Abigail’s the first to speak, her forehead starting to furrow as she says slowly, “But...wait, I don’t understand. Why’s this coming up now?”
“Because I just figured it out last week,” Peter explains, and there, that’s when the shocked expressions appear, with all of the apprentices--and Molly, Thomas is amused to discover--gaping at Peter as if he’s just stood on his head and started speaking in ancient Etruscan.
Abigail is, for once, too shocked for words, a hand clapped over his mouth as she stares fixedly at Peter, and so it falls to Priya to gasp out, “How?”
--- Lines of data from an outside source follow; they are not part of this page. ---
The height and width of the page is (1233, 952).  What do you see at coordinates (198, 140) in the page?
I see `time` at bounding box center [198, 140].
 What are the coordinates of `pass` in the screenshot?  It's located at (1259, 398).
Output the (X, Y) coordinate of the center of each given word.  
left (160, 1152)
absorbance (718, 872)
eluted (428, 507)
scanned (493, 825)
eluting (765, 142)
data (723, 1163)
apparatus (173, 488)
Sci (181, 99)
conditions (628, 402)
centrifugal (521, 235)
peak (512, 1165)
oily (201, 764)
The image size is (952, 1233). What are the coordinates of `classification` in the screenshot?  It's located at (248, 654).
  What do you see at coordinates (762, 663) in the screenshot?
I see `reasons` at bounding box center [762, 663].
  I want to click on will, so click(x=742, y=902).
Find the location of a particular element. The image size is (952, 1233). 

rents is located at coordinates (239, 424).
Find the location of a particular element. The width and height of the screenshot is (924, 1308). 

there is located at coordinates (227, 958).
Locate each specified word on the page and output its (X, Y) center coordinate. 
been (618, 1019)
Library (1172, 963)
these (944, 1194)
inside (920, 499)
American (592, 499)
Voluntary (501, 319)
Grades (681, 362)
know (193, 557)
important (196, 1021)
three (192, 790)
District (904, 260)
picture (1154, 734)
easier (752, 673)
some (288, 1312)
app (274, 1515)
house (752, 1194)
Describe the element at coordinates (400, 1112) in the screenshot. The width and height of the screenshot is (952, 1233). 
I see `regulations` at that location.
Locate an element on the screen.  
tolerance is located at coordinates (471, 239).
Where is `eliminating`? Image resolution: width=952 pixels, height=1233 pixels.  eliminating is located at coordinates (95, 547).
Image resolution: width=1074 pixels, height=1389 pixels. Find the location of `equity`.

Adam’s even worse than the other two, as he visibly gropes for words before stumbling out with, “But you’ve been immortal for ages now, surely that’s not--it can’t be news to you.”
Thomas doesn’t dare look over to see the look on Peter’s face, he’s too busy occupied with keeping a straight face of his own. Whatever face Peter is making, it must be an expressive one as Adam continues, too astounded to be tactful--not that tact has ever been his strongest suit, blurting out, “But it’s so obvious, you look younger than any of us, and you were born in the eighties, for God’s sake--”
Thomas can’t resist any longer. He looks to the side, and one glance at Peter’s piqued expression is enough to push him over the edge, and Thomas gives in to the inevitable, dropping his face into his hand as he laughs out loud.